2:00 p.m. – Relaxing in the Barn Again

When dairy cows aren’t eating, sleeping or being milked, they’re busy making manure. One cow produces about 17 gallons of manure a day – that’s enough natural fertilizer to grow 56 lbs. of corn or 84 lbs. of tomatoes. Wonder where all that manure goes? Check out this video to get the Scoop on [Cow] Poop.

cow laying down

3:00 p.m. – Farmer Check-ups

Dairy farmers keep a close eye on their cows to make sure they are happy and healthy. They also work closely with their veterinarian to take care of any cows that might become sick. If a cow does become sick and the veterinarian decides she needs antibiotics, she is moved to a separate pen where she is closely monitored and her milk is disposed of so it never enters the food supply.

farmer checking on cows

5:00 p.m. – Evening Milking

The average dairy cow produces about 6 gallons of milk a day – that’s more than 2,275 gallons a year! Dairy farmers work hard to ensure that all milk is safe and wholesome. In fact, from farm to fridge, milk is never touched by human hands!

Farmer milking cows

8:00 p.m. – Goodnight

No day is complete without a goodnight hug, and dairy farm kids are more than happy to help spread the love.

Young girl petting cow


  1. Cows are cute. They go “moo,” and are some of the most useful animals on Earth. Dairy cows make milk that is used in breakfast cereals, tea, coffee, and when the cow dances a jig, milkshakes.
    The other end of the cow produces a product that feeds plant life, fuels electric generators, and provides the material necessary for the ink bands on typewriters, toner for print machines, and BiC pens for an unlimited amount of pure b,… uh, nonsense that either protects malefactors from immediate exposure, or gives people something to laugh at. So you see, life on Earth, or Mars, could not exist without cows. Uh, moo, baby!

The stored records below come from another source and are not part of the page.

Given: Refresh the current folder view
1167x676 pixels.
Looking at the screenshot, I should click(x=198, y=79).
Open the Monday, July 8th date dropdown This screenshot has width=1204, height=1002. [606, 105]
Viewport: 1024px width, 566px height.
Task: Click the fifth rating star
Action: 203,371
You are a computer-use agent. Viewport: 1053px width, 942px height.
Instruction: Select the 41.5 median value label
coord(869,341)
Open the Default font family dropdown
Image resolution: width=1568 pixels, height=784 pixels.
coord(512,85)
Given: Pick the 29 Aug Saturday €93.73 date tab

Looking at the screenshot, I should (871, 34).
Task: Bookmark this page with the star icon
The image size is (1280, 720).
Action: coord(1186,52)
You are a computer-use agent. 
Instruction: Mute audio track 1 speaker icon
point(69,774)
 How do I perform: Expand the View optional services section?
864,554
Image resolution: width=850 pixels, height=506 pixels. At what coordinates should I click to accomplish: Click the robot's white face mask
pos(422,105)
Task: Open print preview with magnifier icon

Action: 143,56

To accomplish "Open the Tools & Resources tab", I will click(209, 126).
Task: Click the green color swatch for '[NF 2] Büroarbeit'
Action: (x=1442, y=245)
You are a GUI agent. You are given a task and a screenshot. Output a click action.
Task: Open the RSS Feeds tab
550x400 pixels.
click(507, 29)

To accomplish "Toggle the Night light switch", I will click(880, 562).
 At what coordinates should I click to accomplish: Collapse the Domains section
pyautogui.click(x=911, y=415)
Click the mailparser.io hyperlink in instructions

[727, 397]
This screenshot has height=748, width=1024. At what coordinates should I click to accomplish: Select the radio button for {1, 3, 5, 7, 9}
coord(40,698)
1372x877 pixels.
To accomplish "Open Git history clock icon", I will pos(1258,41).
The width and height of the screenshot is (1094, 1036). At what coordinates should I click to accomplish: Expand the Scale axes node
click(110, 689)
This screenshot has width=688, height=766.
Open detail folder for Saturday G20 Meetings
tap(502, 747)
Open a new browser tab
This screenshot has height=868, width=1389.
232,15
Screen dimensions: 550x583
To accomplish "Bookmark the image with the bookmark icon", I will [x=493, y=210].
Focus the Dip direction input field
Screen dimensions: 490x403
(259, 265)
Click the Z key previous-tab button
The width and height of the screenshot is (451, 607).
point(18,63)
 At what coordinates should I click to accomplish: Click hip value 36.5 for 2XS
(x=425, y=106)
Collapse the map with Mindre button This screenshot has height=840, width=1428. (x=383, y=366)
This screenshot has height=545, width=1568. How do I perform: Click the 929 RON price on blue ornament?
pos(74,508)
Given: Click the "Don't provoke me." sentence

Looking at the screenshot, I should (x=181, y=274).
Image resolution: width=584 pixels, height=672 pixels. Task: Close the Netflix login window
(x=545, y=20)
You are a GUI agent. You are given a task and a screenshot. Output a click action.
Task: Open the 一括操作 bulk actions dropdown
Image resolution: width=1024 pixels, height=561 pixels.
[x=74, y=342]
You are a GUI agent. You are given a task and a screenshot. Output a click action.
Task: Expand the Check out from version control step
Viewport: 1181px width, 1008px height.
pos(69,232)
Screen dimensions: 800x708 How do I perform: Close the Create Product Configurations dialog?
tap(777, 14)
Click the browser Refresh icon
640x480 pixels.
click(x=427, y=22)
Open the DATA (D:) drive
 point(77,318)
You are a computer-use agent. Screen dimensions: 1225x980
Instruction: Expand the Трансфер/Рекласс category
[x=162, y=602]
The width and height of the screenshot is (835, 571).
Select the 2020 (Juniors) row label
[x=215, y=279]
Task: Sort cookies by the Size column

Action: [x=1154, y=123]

    1. I absolutely love your comment! It made chuckle and honestly that’s not easy!
      Thank you

    1. These are great questions Jim! Most Ohio and West Virginia dairy cows live in freestall barns where they have 24/7 access to fresh food, often called a TMR or total mixed ration, so they graze on that feed all day. Other natural cow behaviors like resting and socializing are done all day long from the comfort of the climate-controlled freestall barns as well. Some farmers in our region do turn their cows outside to pasture when the weather permits, and their schedule looks almost exactly the same – lots of eating and relaxing!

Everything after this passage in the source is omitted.